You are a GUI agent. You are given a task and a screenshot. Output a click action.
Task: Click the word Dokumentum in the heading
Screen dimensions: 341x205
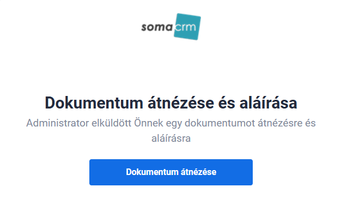[94, 103]

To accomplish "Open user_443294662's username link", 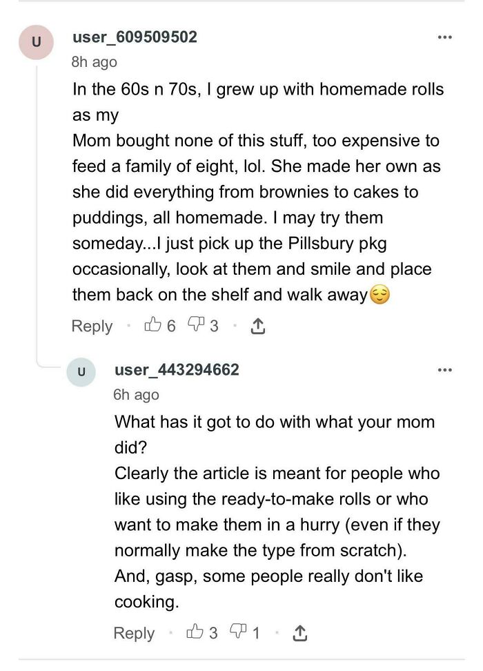I will [178, 369].
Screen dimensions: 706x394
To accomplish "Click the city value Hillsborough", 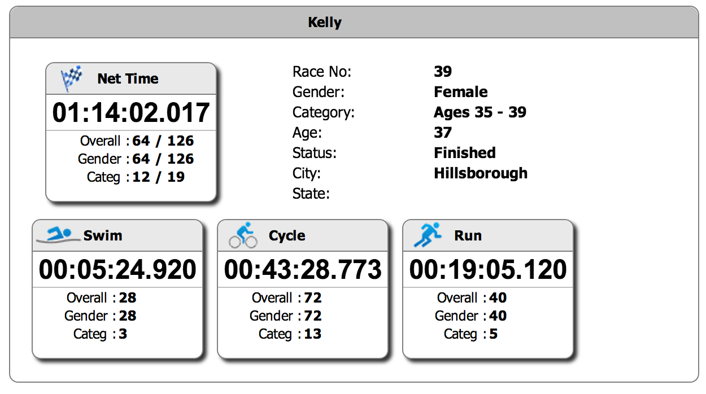I will tap(481, 173).
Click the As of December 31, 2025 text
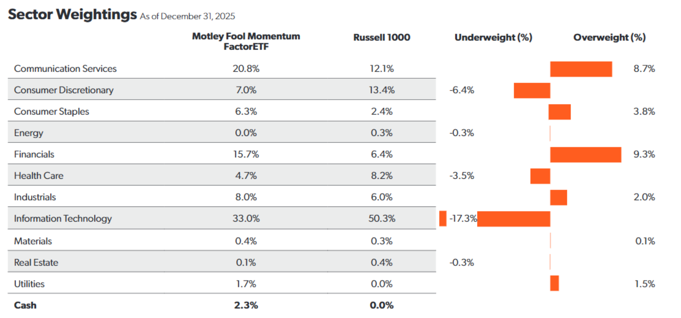Viewport: 681px width, 318px height. [187, 16]
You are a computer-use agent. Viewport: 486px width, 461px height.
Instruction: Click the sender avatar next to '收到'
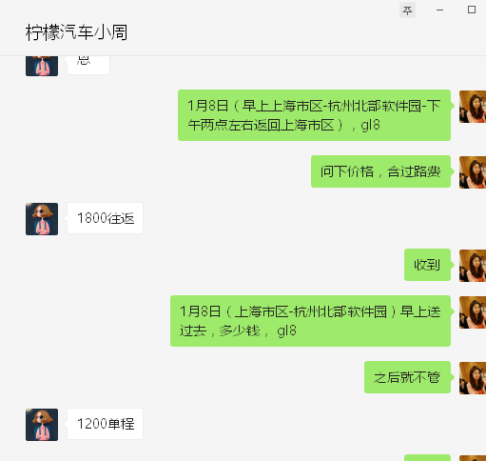click(x=473, y=266)
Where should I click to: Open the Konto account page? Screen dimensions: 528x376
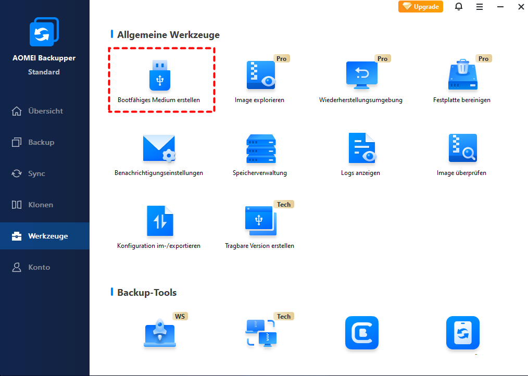45,267
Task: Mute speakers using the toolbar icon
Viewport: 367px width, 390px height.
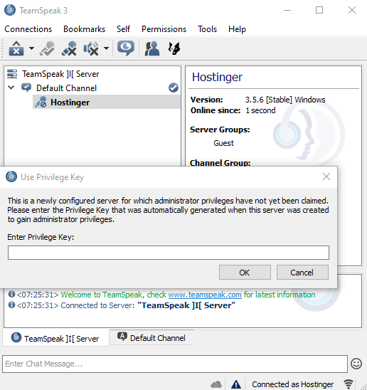Action: [91, 48]
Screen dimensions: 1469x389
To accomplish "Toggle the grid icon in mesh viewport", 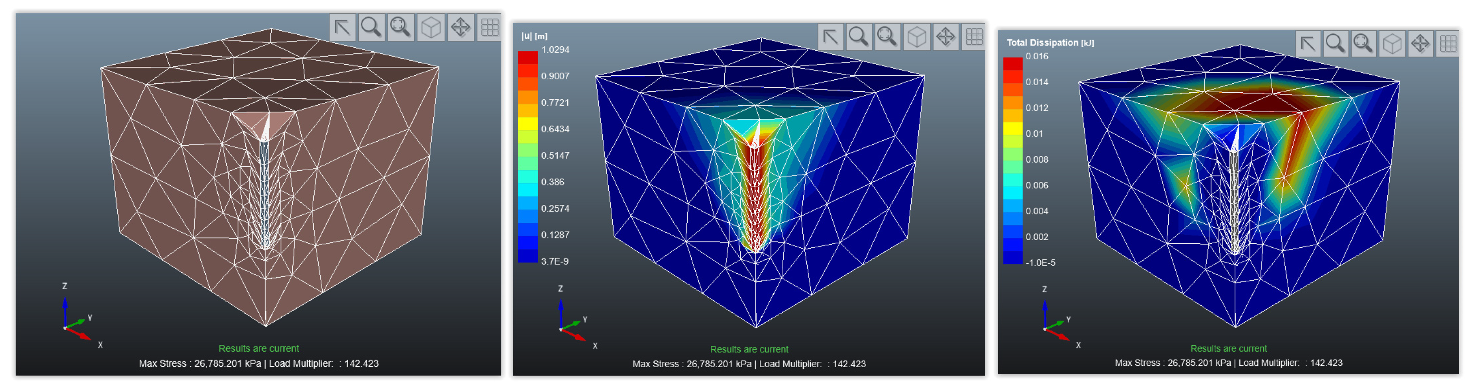I will [x=489, y=27].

========================================

INSTRUCTIONS TO FOLLOW: Reply with the number of lines above in which the word "agent" appears, and with nothing else.

RESPONSE TO THE EXERCISE: 2